So far, so good! I've resisted the temptation to cut the hood open and install Fujimi's BMW straight 6 (yes - I really did think about that), and the temptation to over detail. Just sticking to basics, I've made some good progress.
The body was shot straight from a Tamiya TS9 can. This is the first time I have ever used Tamiya sprays and I am very impressed.
I've done the entire floor pan the same as the body, but sprayed the final coat from a distance of about 2 feet, to give a slight textured finish.
After the paint was left to cure for a few days, I proceeded with 3200 grade, 6000 grade, and 8000 grade Micro polishing cloths. Then, at the final stage I broke through the top coat and tiny flecks of grey primer began to show on the roof. Oh joy!

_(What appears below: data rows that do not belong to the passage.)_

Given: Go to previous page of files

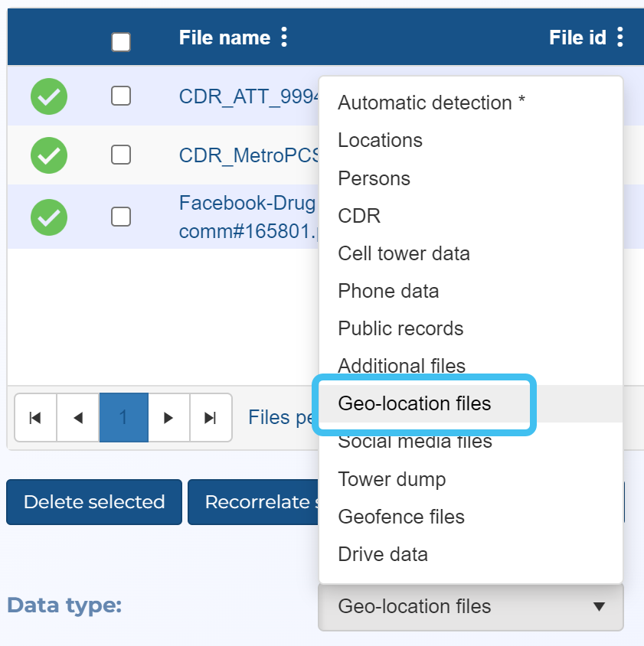Looking at the screenshot, I should pyautogui.click(x=78, y=418).
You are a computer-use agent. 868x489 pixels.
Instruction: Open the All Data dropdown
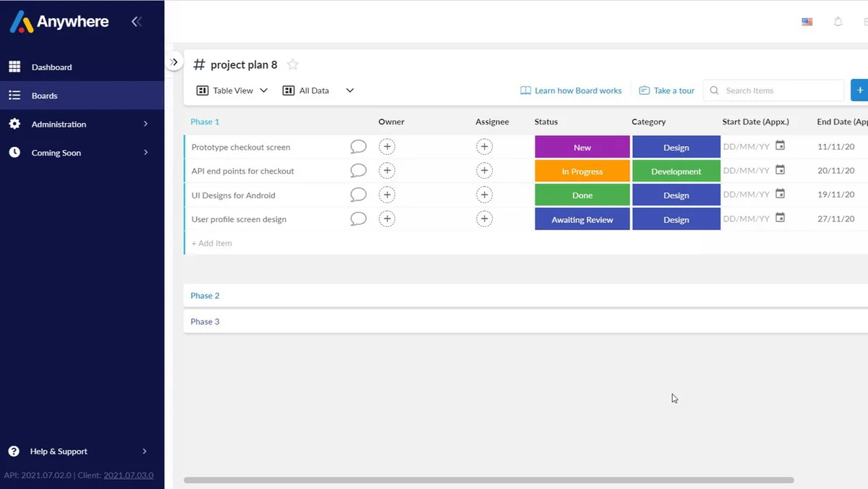(318, 90)
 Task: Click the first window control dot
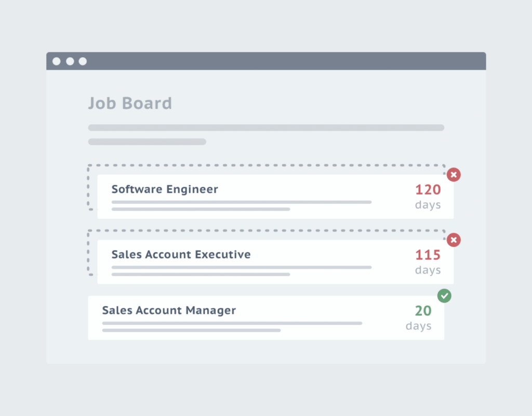(57, 61)
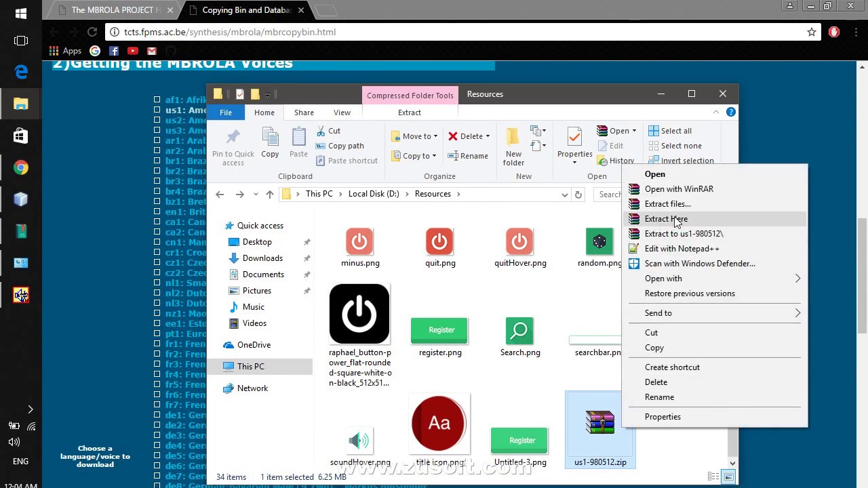
Task: Tick the fr1 French voice checkbox
Action: pyautogui.click(x=157, y=344)
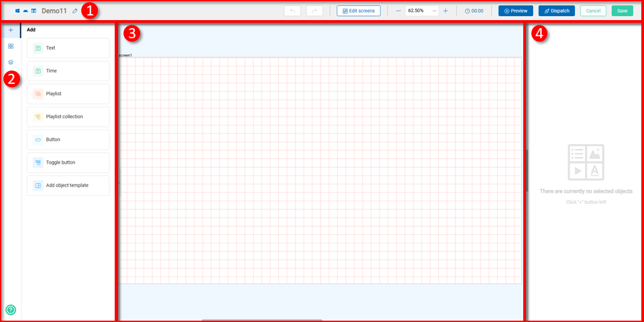Image resolution: width=644 pixels, height=322 pixels.
Task: Open the layers panel in left sidebar
Action: point(11,62)
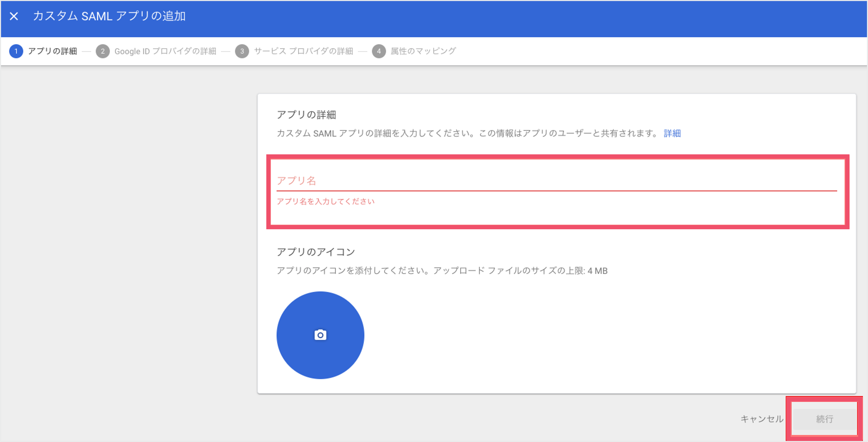Image resolution: width=868 pixels, height=442 pixels.
Task: Click the blue circular app icon placeholder
Action: [320, 335]
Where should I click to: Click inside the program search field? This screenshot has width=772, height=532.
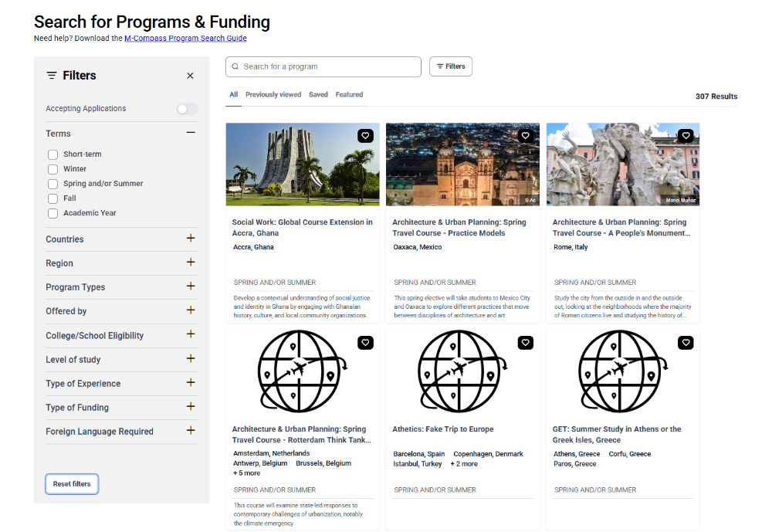tap(324, 67)

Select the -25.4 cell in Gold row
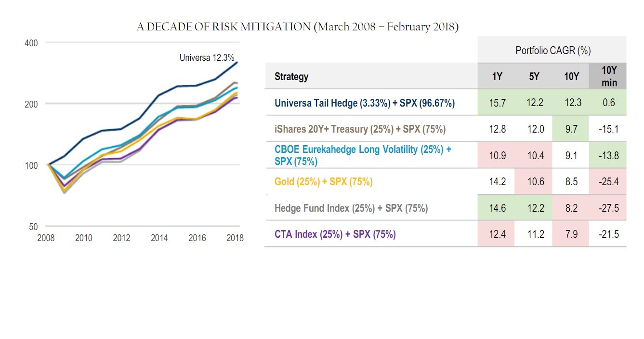click(x=608, y=182)
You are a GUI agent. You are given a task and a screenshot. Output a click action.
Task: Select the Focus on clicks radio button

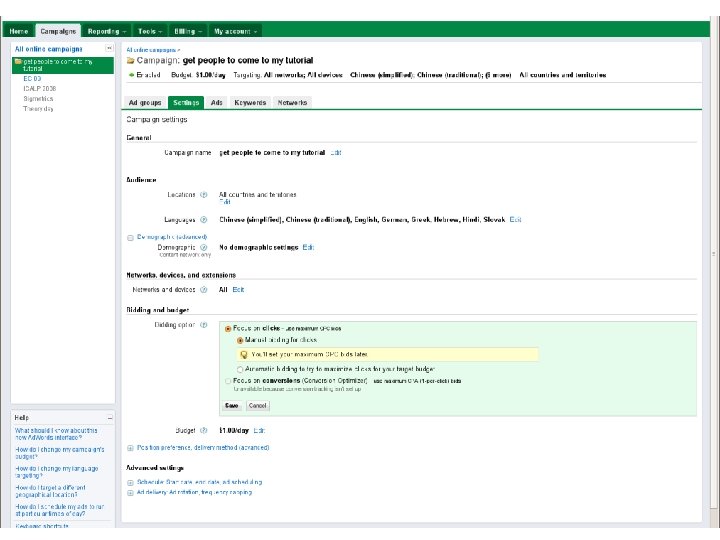pos(228,328)
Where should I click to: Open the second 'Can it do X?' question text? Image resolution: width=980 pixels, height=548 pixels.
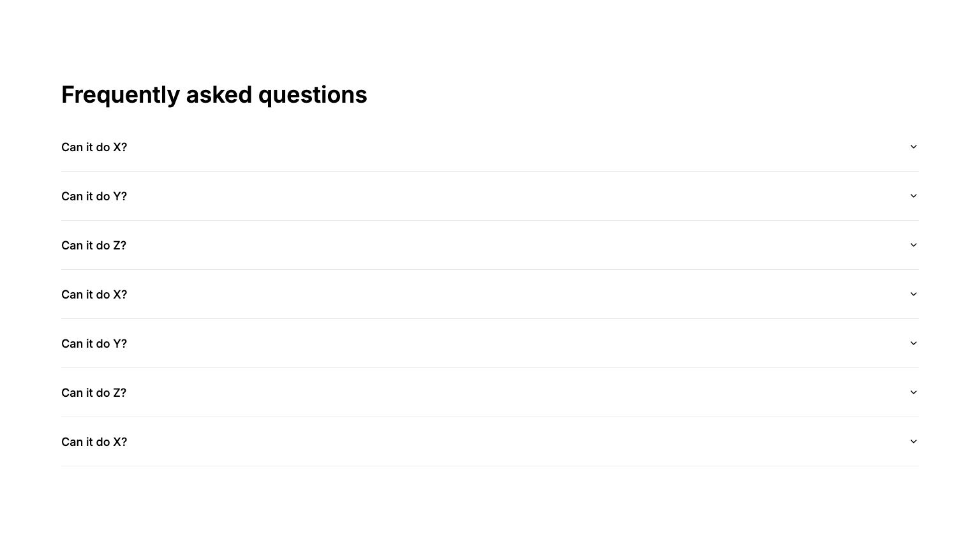(x=94, y=295)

So, another coat of TS-9 went on. This was only a thin coat, and surprisingly this came out super smooth. Maybe the fine sanding prior to the top coat just meant the paint flowed to a great finish. Maybe it was just because we had such an unusually warm day here in the UK. At any rate, I'm not going to bother with the polishing cloths this time, and will just polish with a compound.
Fuel tank is masked off and airbrushed in Zero paint's 'Steel'.
The area around the engine should really be a gap. This is just one of those shortcomings you have to deal with when it comes to a 'curbide' sometimes. What this really calls for is Vanta-black. If anyone ever introduces this paint to the model world it would be great. If you don't know what Vant-black is, just google it. It's the closest thing in the real world to Wile E Coyote painting a tunnel on the side of a rock. I don't have Vanta-black, so this is Tamiya's flat black laquer.
One more round of masking and the sump is airbrushed in the same 'Steel' as the fuel tank.